To further cover its tracks, Puente has since begun working at the Tampa Bay Times again and has since been nominated for a 2020 Pulitzer Prize for his work. Of course he has. The Times’ CEO, Paul Tash, used to chair the Pulitzer committee. The precedent this sets for journalists, public figures and elections coverage, at a time when we need responsible journalism most, is highly concerning.

To my knowledge, not a single national newspaper or journalism school has investigated this matter.

Journalistic Overreach

In the past the Tampa Bay Times and its affiliates have attempted to portray me as someone who is dangerous, underemployed, uncompetitive and unintelligent. To the contrary, I am a two-time graduate of Columbia University, the Ivy League institution where the Pulitzer Committee is housed. As the first person in my family to ever get a bachelor’s degree, I carried close to a 4.0 gpa at Columbia while I studied with some of the best minds in politics, urban planning and political economy in the nation. I worked my way through college as a paid researcher, writer and copy editor for a Pulitzer Prize-winning historian and journalist.

What I have experienced with the Tampa Bay Times flies in the face of everything I was taught American journalism is supposed to stand for and everything trailblazing, Pulitzer Prize-winning political journalists like Ida B. Wells fought for. But what kind of message does it send when Wells is posthumously awarded for her justice-focused journalism the same year another journalist is similarly nominated after seemingly abusing his authority to influence the outcome of a political campaign?

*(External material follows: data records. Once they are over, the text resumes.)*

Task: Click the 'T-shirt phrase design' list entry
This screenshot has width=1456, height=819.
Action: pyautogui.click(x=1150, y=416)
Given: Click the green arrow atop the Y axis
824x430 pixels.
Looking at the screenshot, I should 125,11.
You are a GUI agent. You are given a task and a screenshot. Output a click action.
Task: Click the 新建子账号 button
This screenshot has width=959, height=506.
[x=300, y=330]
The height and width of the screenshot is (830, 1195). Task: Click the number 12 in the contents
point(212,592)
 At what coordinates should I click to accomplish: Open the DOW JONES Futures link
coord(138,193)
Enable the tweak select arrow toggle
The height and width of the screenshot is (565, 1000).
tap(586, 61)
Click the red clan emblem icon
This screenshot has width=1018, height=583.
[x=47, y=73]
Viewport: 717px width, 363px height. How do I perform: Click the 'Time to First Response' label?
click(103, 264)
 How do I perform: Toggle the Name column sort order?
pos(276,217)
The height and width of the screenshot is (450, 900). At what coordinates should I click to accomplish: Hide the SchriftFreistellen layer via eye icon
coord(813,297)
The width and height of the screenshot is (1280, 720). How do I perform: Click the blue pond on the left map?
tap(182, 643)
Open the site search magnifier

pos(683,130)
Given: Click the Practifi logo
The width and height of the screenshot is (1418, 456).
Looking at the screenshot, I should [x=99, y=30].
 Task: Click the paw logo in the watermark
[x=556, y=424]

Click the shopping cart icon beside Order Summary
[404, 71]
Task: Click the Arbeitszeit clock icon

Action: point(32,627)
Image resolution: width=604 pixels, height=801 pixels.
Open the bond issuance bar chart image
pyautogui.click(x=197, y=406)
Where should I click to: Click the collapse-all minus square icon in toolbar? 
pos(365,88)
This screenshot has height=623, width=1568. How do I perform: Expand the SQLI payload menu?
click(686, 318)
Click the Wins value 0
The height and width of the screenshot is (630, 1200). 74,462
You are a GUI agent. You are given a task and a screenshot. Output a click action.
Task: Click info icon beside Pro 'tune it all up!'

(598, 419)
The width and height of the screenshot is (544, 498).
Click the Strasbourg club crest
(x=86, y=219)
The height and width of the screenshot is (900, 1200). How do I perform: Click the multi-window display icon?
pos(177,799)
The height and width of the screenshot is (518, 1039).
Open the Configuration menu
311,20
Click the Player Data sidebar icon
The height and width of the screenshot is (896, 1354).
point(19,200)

I owe it to Wells not to stay silent. Wells understood how rape was politically weaponized by the most powerful men in the South and she raised hell to stop it. But today the Wall of Silence still stands against women who are sexually exploited in Florida’s highest ranks.

I also owe it to the American people. On the campaign trail I met and learned about so many voters who identify with Republican, Libertarian, Independent, Democratic and Socialist politics. I listened to their perspectives and they have more in common with one another than the headlines would have them think. These are citizens who take their vote, their political donations and the little spare time they have to volunteer in their communities — seriously. Elected officials are supposed to represent all of their constituents regardless of politics because we are all Americans. It’s our diversity of perspectives that makes America great and we need to fight for it.

But where I ran for office, candidates could barely learn about me because the powerful controlled the mic. My opponent cancelled all her debates with me, a campaign tactic Smith supports. So the main opportunity the public had to learn about me as a candidate was from what the Tampa Bay Times published and these articles were largely falsehoods, omissions and dangerous misrepresentations. How can we say the legacy of Citizens United was good for democracy if now even candidates for office can barley participate in it?

Voters often feel like elected officials do not truly care about them. Investigations into the influence of powerful machines like the Times can help voters to better understand why they feel like their voices are never truly heard. If candidates feel they barely have a voice, imagine how our citizens feel.

It’s time for a sea change in journalistic ethics. American Democracy depends on it.